Anibal J Rondan, MD, Gabriela E Centurion, MD, Natalia E Bongiovi, MD, Mariano Gimenez, MD, Alberto R Ferreres, MD, FACS
Hospital Asociado UBA Dr Carlos A Bocalandro
Single incision laparoscopic surgery (SILS) is an area of active research within general surgery. A number of advantages have been proposed including cosmesis, less incisional pain, and the ability to convert to standard multiport laparoscopic surgery if needed.
The primary disadvantages of SILS are the restricted degrees of freedom of movement, the number of ports that can be used, and the proximity of the instruments to each other during the operation all of which increase the complexity and technical challenges of the operation.
A number of methods have been described for port access to perform SILS, including multiple facial punctures through one skin incision, the use of additional transabdominal sutures to stabilize the target organ. We describe our method of establishing single-port access for SILS that has reduced some of the technical challenges in the performing SILS cholecystectomies. Our method involves the use of existing instrumentation.
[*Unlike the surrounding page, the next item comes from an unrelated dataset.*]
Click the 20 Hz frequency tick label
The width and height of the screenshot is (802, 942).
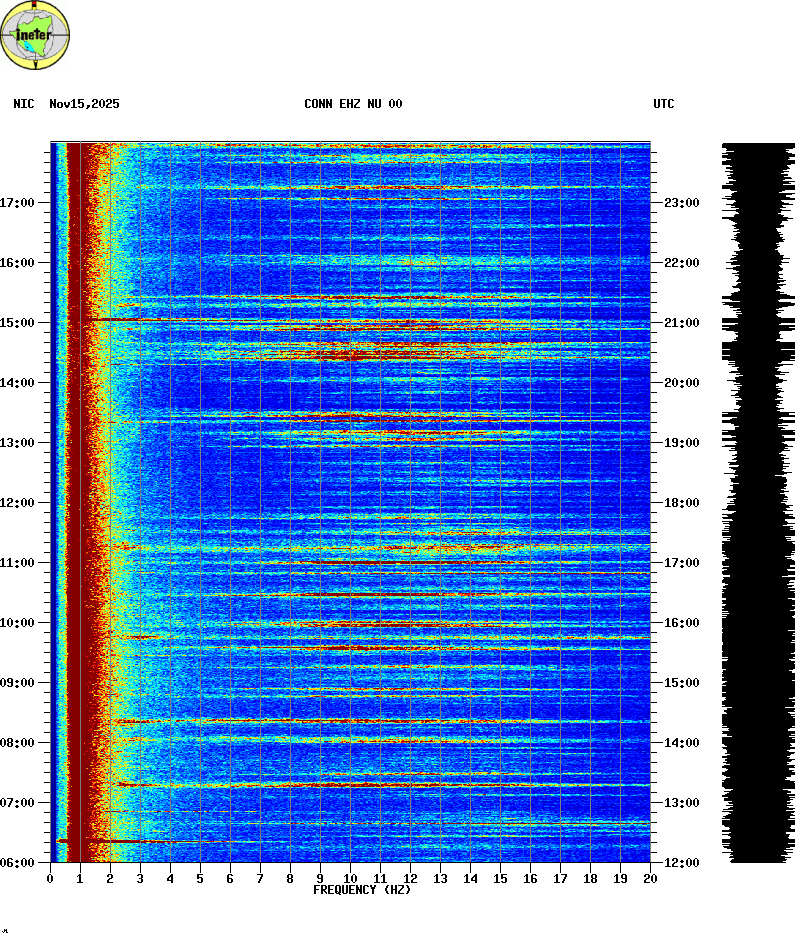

The objective of this study is to evaluate the safety and feasibility of the SILS cholecystectomy with conventional instrumentation as an standard technique with low costs.
Methods and Procedures:
Under the approval of the Ethics Committee, a retrospective review of SILS cholecystectomies was conducted at the Department of Surgery of the University of Buenos Aires. The procedure began with an incision in the umbilical region approximately 2 cms length, and then the abdominal cavity is insufflated using a Veress needle followed by a dissection of the surrounded subcutaneous tissue, 10mm trocar placement and two 5mm trocars, one flexible on the right and one rigid on the left (Mickey Mouse Technique), having the freedom to have the 10mm trocar either in the upper or lower vertex. After this, the scope is introduced through the 5mm trocar based on the better visualization and comfort with the external manipulation of the instruments. Pulling the gallbladder fundus with 3-0 nylon suture using a percutaneous straight needle and neck retraction with articulated grasping forceps, introduced by trocar flexible. Cholecystectomy similar to that made by conventional laparoscopy, with the search for the "critical view of safety" and performing cholangiography selectively. Using forceps 10 mm clipper reusable. Extraction with ad hoc clamp 10 mm trocar.
Two hundred-fifty cholecystectomies were performed between January 2009 and December 2011, the mean patient age was 35 years (range 20-56), and an average BMI of 24 (range 18-28). 242 (96.8 %) completed successfully with the proposed technique, the remaining cases were converted to laparoscopic approach due to adhesions. One case required a laparotomy through a previous kocher incision looking for bleeding of the liver. Systematic assessments prove adequate healing of the umbilical access with no local complications. Follow-up averaged 6 months (range 1-12).
This study demonstrates the feasibility, safety and reproducibility of an standardized technique for the performance of a single umbilical incision cholecystectomy. Our initial experience found that complications are similar to the previous reported in conventional cholecystectomy technique with 4 trocars.